"Yes."

The man stood silent for a moment, and the girl's eyes became intensely earnest.

"Will you come and tell him—what we have heard—to-night?" she begged. "Will you come and tell him—what you have told me? But it's not that I want you for most. There's trouble around. Desperate trouble for—for Monica." She clasped her hands in her anxiety. "Oh, come—come and help. Come and help us—her. Doctor Fraser says she cannot live unless—unless she is operated on by—by a surgeon from Winnipeg. But the railroad strike has made it impossible to get him—in time."

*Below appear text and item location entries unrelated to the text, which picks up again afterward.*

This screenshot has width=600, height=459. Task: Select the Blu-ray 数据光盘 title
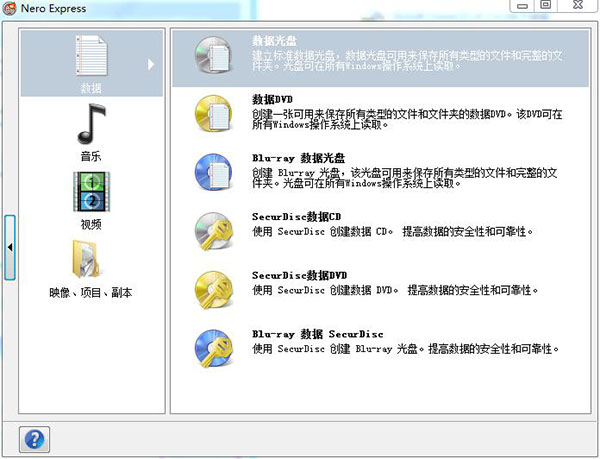[299, 158]
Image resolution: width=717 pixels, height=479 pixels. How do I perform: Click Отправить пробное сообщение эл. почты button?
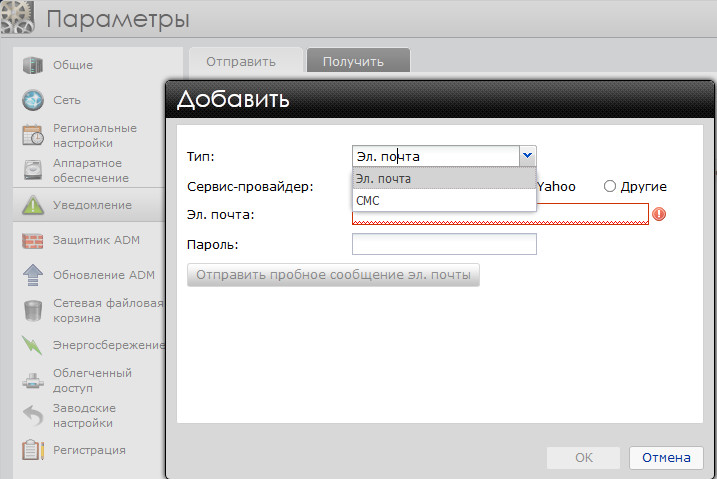(x=333, y=275)
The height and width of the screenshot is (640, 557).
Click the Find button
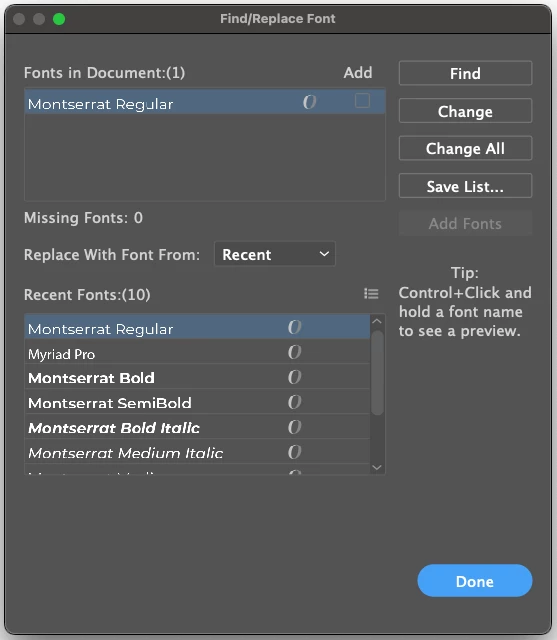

Frank started back and his arms dropped abruptly from about the girl's slim body.

"Monica?" he cried. "Monica dying?" Then, with a gasp. "Oh, God, and I helped to make that strike!"

CHAPTER XVI

THE DAWN OF HOPE

Alexander Hendrie started round at the sound of the servant's voice.

He was in the library. Night had fallen, and the room was in darkness. He had been staring blankly at one of the windows, across which the curtains had not yet been drawn. For hours his mind had been concentrated upon the one eternal problem which confronted him. He was beset with doubts, hopes, fears, each one of which he examined closely, dismissed or accepted, and pigeon-holed the latter in the back cells of memory for future use.